Epiville

Cohort Study

Data Analysis

Now that you have collected the data, you quickly glance over the information and realize that there are a number of ways to analyze it. The most appropriate analysis of the data collected in this study employs the use of person-time as a way of taking into account the fact that subjects may have been followed for varying amounts of time (Please see Aschengrau & Seage pp. 220-221).

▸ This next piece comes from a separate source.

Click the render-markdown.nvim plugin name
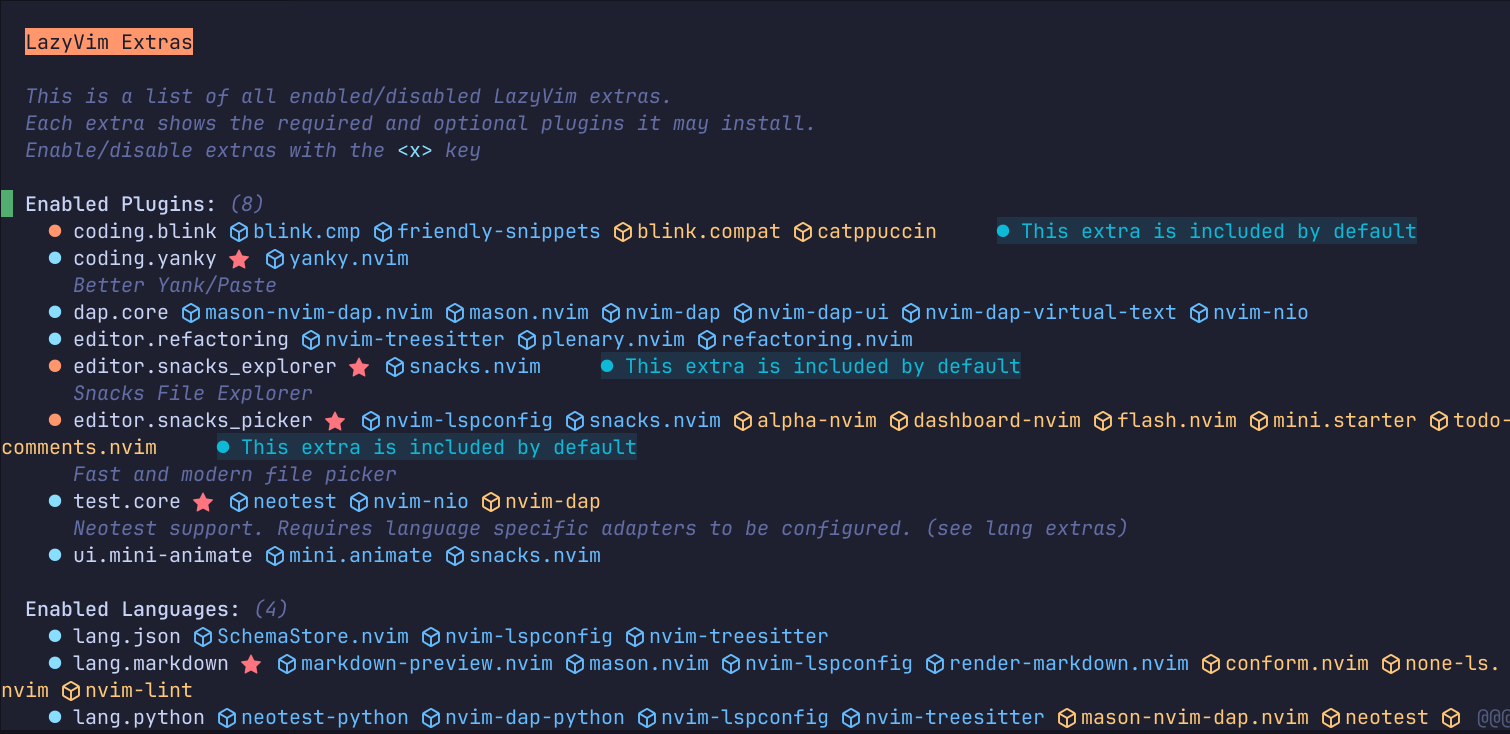Image resolution: width=1510 pixels, height=734 pixels. tap(1069, 663)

Learn more about person-time calculations . In our retrospective cohort study, all individuals will enter the study at the same moment in time (September 1, two years ago). However, not all will exit at the same time. How can they exit the study? Any number of ways, including:

  1. The development of Susser Syndrome (once they have the disease, they are no longer at risk of developing it);
  2. Death from other competing causes;
  3. Loss to follow-up (Please see Aschengrau & Seage pg. 219-220).

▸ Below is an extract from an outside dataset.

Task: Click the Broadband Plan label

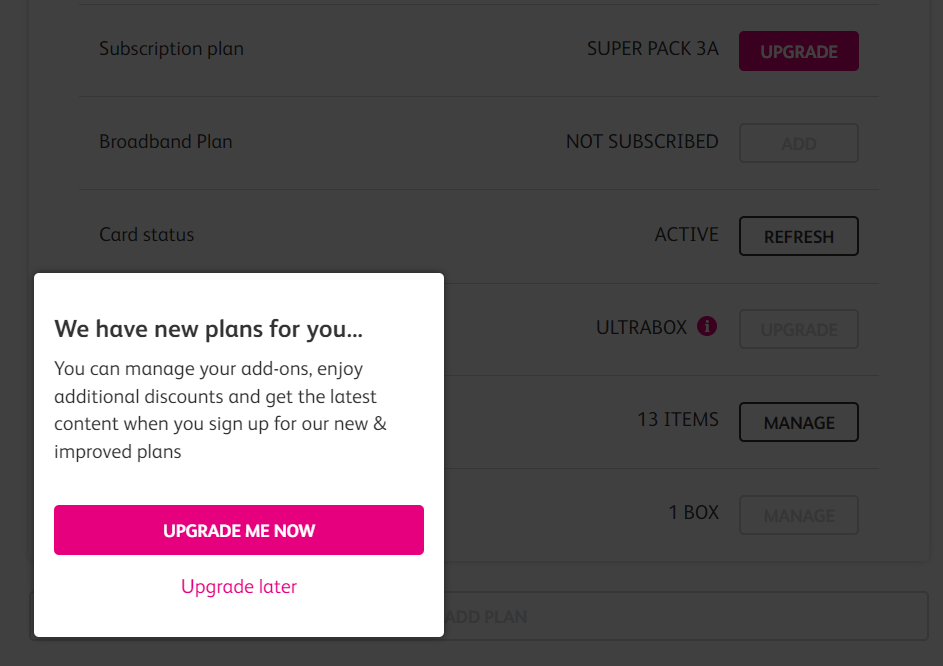Action: click(x=166, y=142)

Loss to follow-up presents a unique challenge in epidemiological studies. Clearly, without regular contact with study participants, it may not be possible to estimate when, and if, a person developed the disease of interest. In these situations, your calculations may be severely compromised. Epidemiologists employ two different estimates of effect to assess exposure-disease relationships in cohort studies: the risk ratio and the rate ratio (Please see Aschengrau & Seage pp. 67-69). Since this is your first real work as a budding epidemiologist, you decide to analyze the data using both measures of effect and later on compare them.

6. Calculation of the risk ratio from person-time information. [Aschengrau & Seage, Chapter 3]

The data collected by your team yield the following information:

  • Number of cases among exposed - 74
  • Number of cases among unexposed - 120
  • Total number of exposed individuals - 1,900
    • Low exposure group - 1,000
    • Medium exposure group - 650
    • High exposure group - 250
  • Total number of unexposed individuals - 7,400
  1. How would you present the data in the 2x2 table?
  2. Calculate the risk of disease among the exposed. The formula for calculating risk is: (Number of exposed cases per 2-yr time period) / (Total number of exposed persons per 2-yr time period)
  3. Calculate the risk of disease among unexposed
  4. Calculate risk ratio
  5. Interpret your findings
Answer (a) —
none:
Disease + Disease - Total
Exposed 74 1,900-74 1,900
Unexposed 120 7,400-120 7,400

Disease + Disease - Total
Exposed 74 1,826 1,900
Unexposed 120 7,280 7,400
Answer (b) —
none:

The formula for calculating risk is: (Number of exposed cases per 2-yr time period) / (Total number of exposed persons per 2-yr time period)

= 74/1,900

= 0.0389 (or 39 cases per 1,000 exposed per 2-yr time period)

The risk of developing Susser Syndrome among those exposed to SUPERCLEAN (for at least 6 months) is 39 cases per 1,000 exposed per 2 years.

Answer (c) —
none:

(Number of unexposed cases during 2-yr time period) / (Total number of unexposed persons during 2-yr time period)

= 120/7,400

= 0.0162 (or 16 cases per 1,000 unexposed per 2-yr time period)

The risk of Susser Syndrome among those unexposed to SUPERCLEAN (for at least 6 months) is 16 cases per 1,000 exposed per 2 years.

Answer (d) —
none:

(Risk of disease among the exposed) / (Risk of disease among the unexposed)

= 0.0389/0.0162

= 2.40

Answer (e) —
none: Those who were exposed to chemicals involved in the SUPERCLEAN production for at least 6 months have a 2.40 times higher risk of developing Susser Syndrome than those who were not exposed to SUPERCLEAN production.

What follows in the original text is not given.